In Part II of the series, I summarized the type of project I wanted to build: a location-specific news and trending source powered and automated by web-crawled social media data I gathered. I decided to use the Twitter API to perform search queries based on my region’s lat-long coordinates, create a bot and web crawler to pull tweets and info from that location, and use the data to report trends and news via a web app/site. A big project indeed considering I only knew how to do 3 of the 5 tasks it would take me to complete it, but somehow I convinced myself I had enough time. Blame it on a sugar-induced energy spike caused by the delicious espresso powdered bon-bons I was munching on at the event.
As the time carried on, staying awake was the hardest thing for me. I had been use to getting at least 7-8 hours of sleep even with a busy work schedule, so working throughout the night and early morning was out of the ordinary. Not to mention, the food there was mostly college dorm junk: candy, pizza, donuts, chips, and lots of soda. On Day 1, I broke into the facility kitchen to find coffee and munched on an apple and banana, trying to stick to eating healthy and avoid brainfog. After a while, I dived in and ate whatever was offered to avoid starving. Big mistake, by 11am on Day 2 of the hackathon, battling food allergies had now been added to my agenda.

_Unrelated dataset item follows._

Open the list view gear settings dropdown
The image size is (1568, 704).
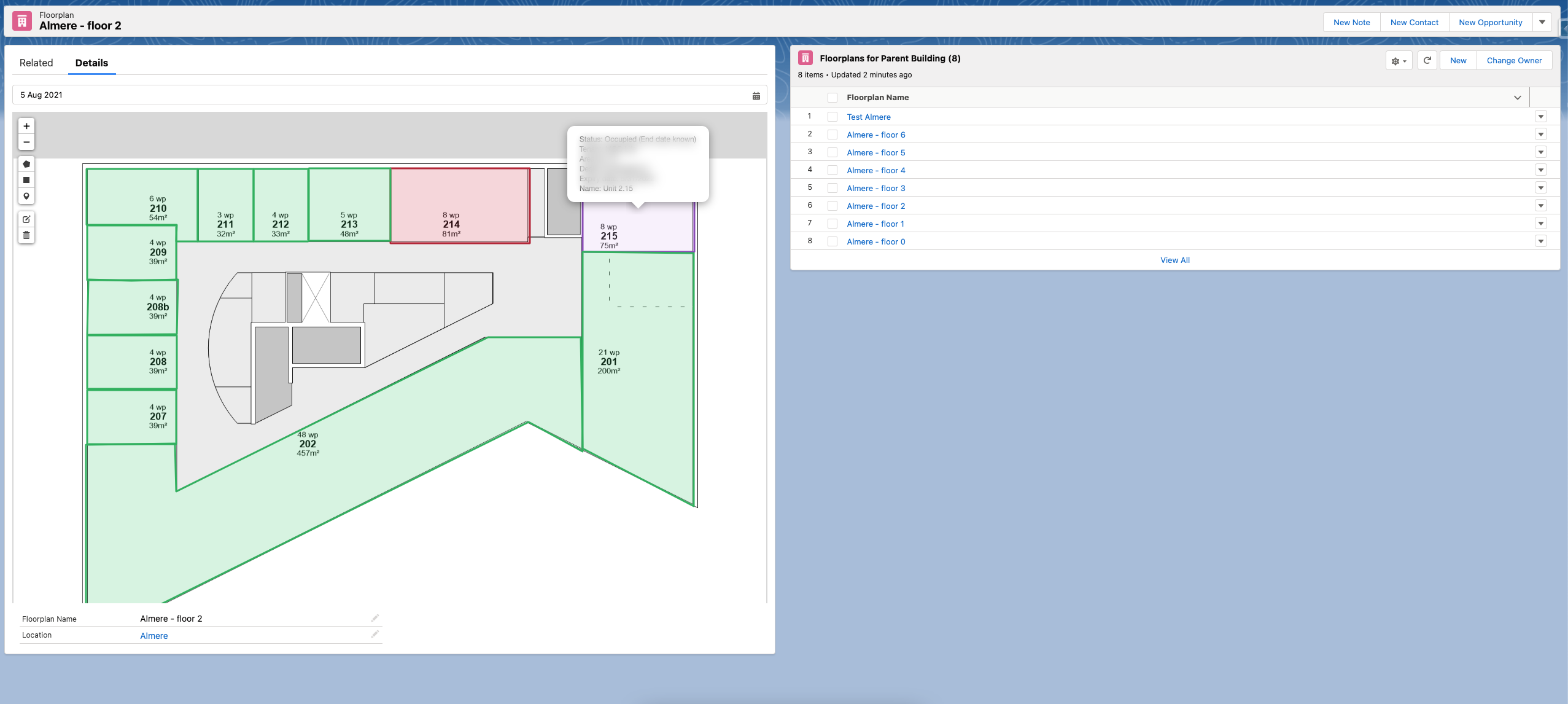[1399, 61]
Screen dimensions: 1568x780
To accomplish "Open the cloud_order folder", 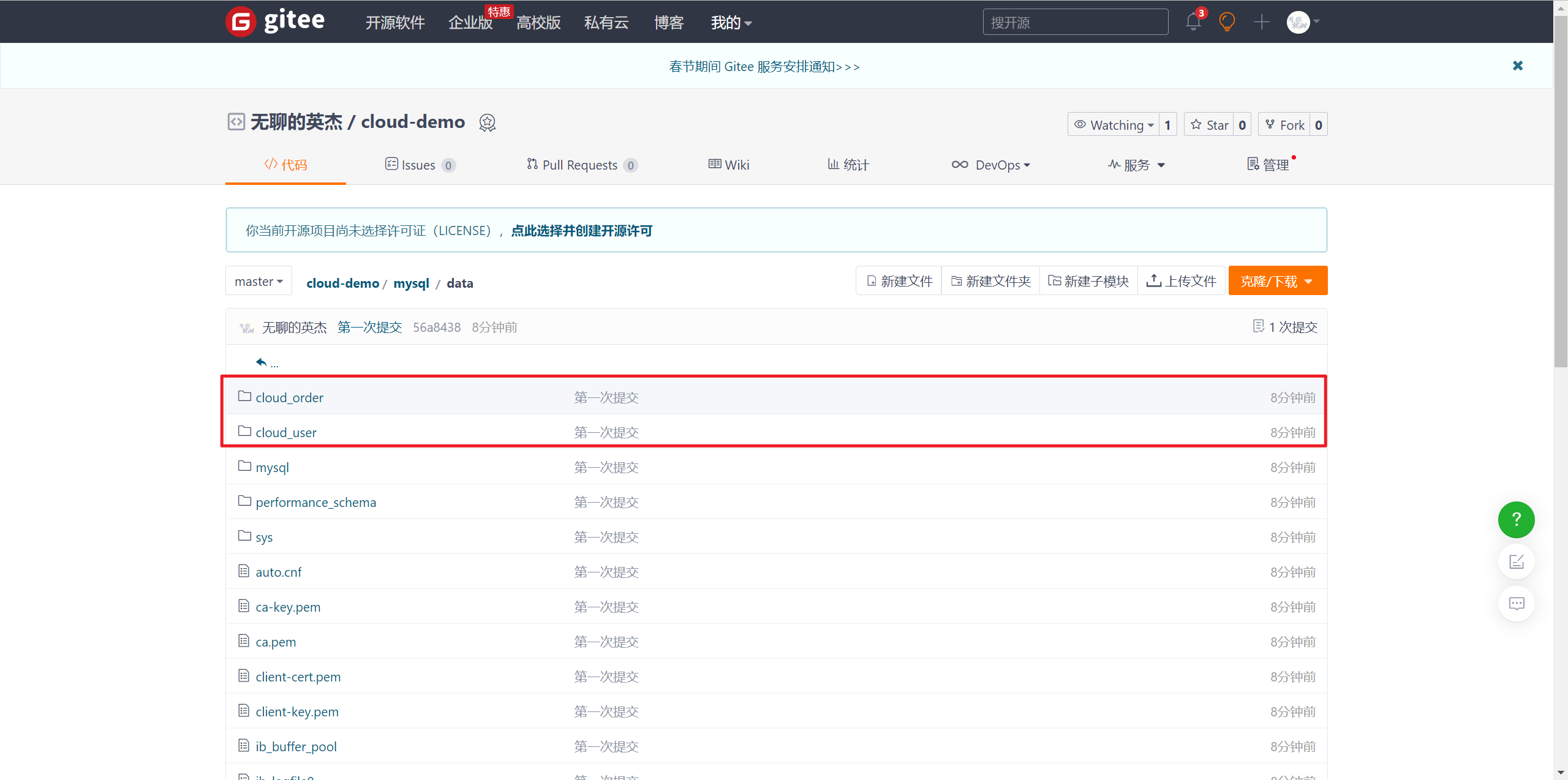I will click(x=289, y=397).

I was incredibly optimistic about my chances of finishing the project in less than 24 hours. Even if I had no intention of entering the competition in the webdev category, I wanted to finish it according to the guidelines set, just to prove to myself that I could. Another slight setback occurred in the afternoon: we lost our WIFI connection for an hour and half. Feeling powerless and ill from allergies, I used the time to take a nap in one of the breakout rooms. When I woke up, I felt even more ill, but I still got up and headed back to my workspace.
By night, I had made progress. The twitter bot was created, the web crawler program I coded in python was set up, and I had a functioning site mockup with the important widgets I needed to make the crawler work. I still had a lot to do though: I needed to add content, get the python code synced to the site and functioning on the backend, create my first graphs from the data I had gathered earlier, deploy the app, and upload the site. Though it seemed like my tasklist was growing by the hour, I still felt optimistic until another setback occurred: the organizers had decided that due to the low turnout of those who entered the competition, the judging would be moved up 5 hours on Day 3, thus moving up the time we were all expected to be finished. Because I had not entered the competition, I accepted the changes.
Truthfully, I was disappointed in myself because I knew I couldn’t finish my project by the time the hackathon would end. A friend that I had made at the event encouraged me to carry on with the site after the event, and use it in my portfolio. I concluded this would be the best route. I continued to work until around midnight, packed up, and went home to try to get some more sleep.